→ **Directions for this task**
Drop every picture. Then return, exactly, the lines from the beginning of the listing below through the one containing "Task: Click the chevron".

------------------------

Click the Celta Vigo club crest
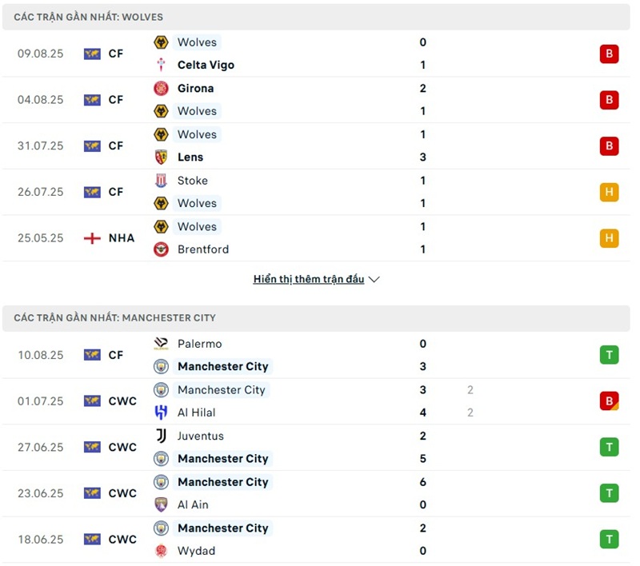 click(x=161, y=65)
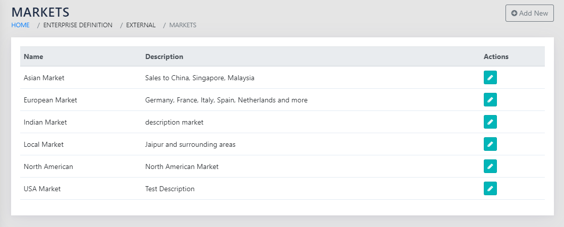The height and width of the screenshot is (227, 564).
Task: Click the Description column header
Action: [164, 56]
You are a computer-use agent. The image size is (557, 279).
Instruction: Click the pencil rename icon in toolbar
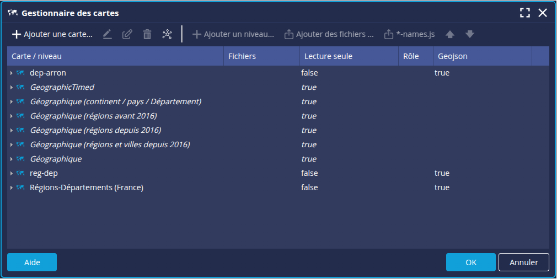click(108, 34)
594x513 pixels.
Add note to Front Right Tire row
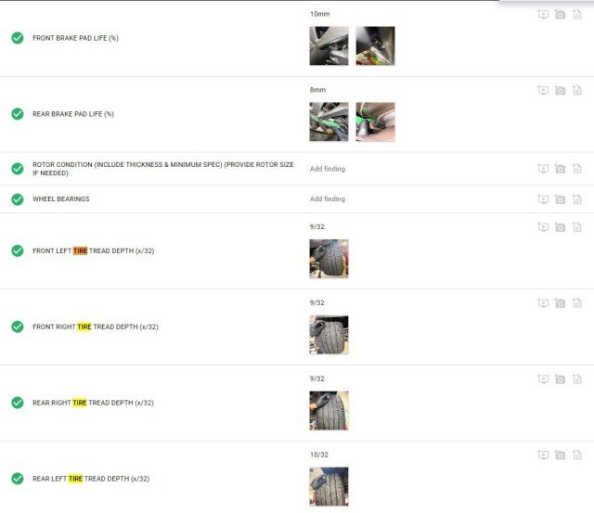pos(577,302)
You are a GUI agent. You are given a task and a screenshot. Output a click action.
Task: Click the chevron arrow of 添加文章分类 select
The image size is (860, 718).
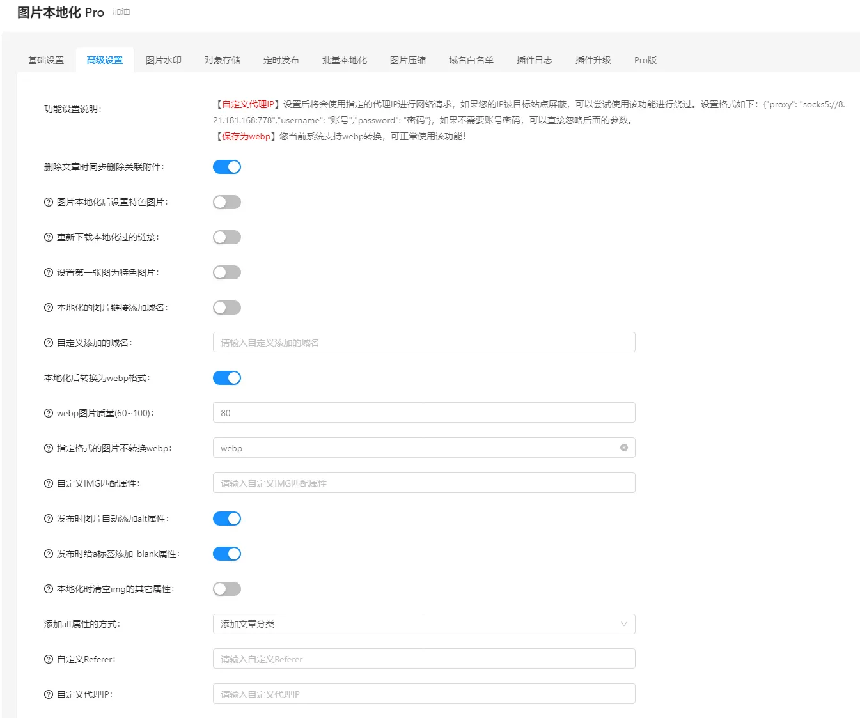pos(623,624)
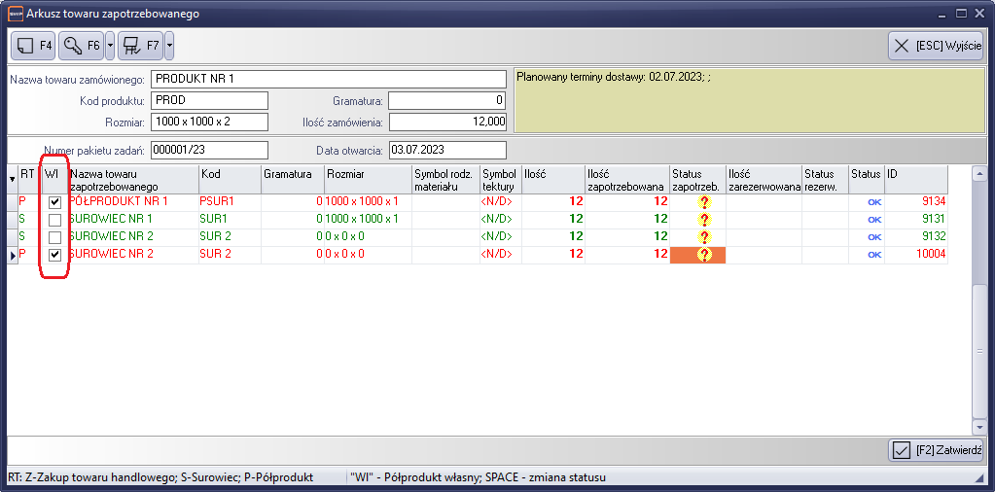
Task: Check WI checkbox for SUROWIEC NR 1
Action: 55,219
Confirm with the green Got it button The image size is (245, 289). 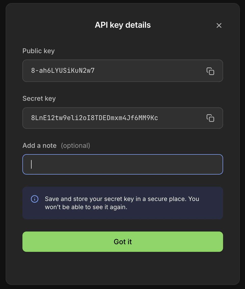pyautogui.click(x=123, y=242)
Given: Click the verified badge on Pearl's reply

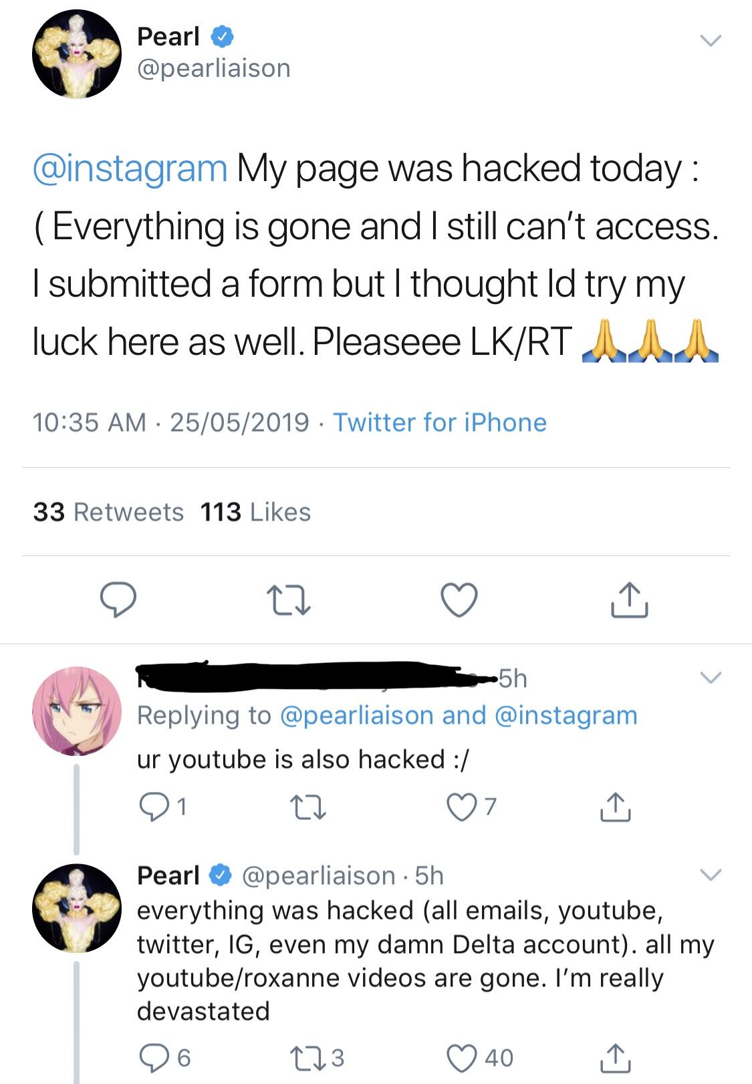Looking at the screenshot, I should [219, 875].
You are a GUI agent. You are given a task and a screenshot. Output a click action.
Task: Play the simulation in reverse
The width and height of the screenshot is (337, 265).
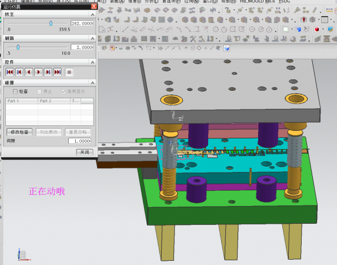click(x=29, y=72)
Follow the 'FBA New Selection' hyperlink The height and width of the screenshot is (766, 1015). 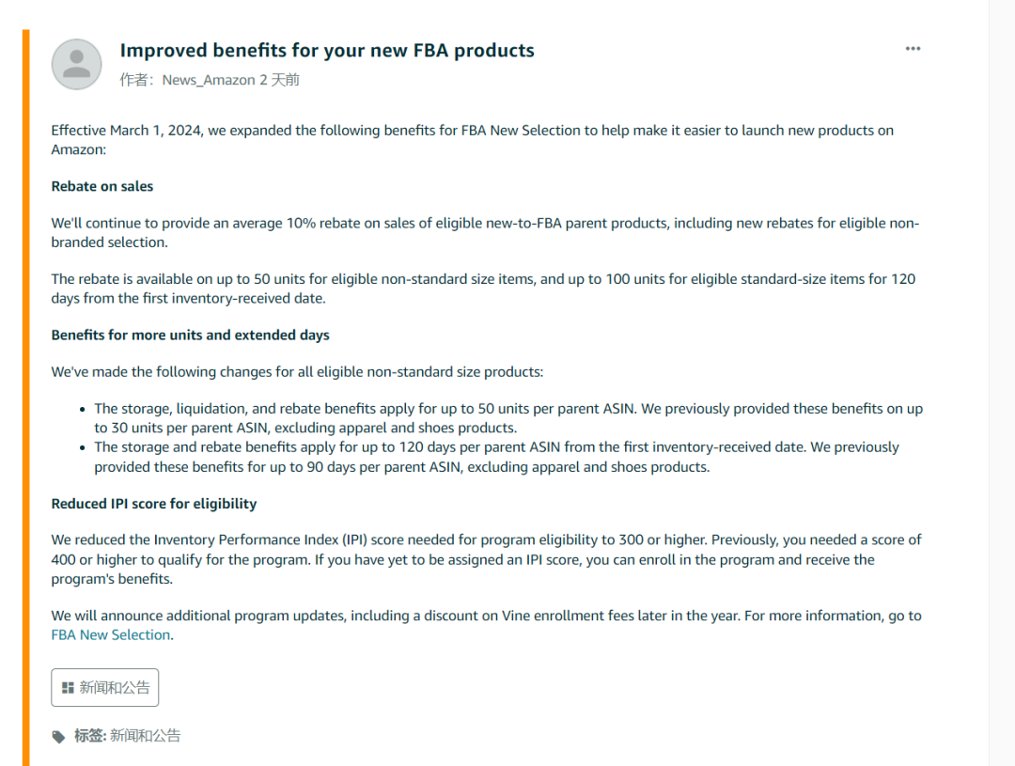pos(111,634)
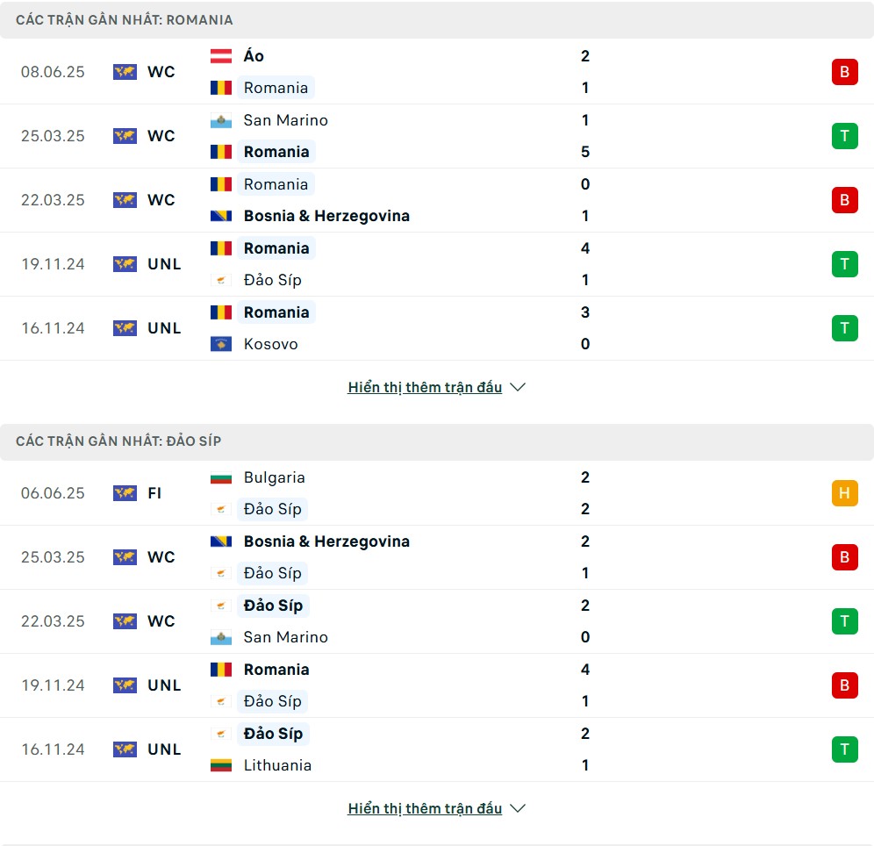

------------------------

→ **Your response**
Click the Celta Vigo club crest
 click(x=161, y=65)
The height and width of the screenshot is (227, 564).
Task: Click the Description column header
Action: [164, 56]
You are a computer-use agent. The image size is (557, 279).
Instruction: Click the pencil rename icon in toolbar
click(108, 34)
594x513 pixels.
Add note to Front Right Tire row
pos(577,302)
You are a GUI agent. You are given a task and a screenshot. Output a click action.
Task: Click the chevron arrow of 添加文章分类 select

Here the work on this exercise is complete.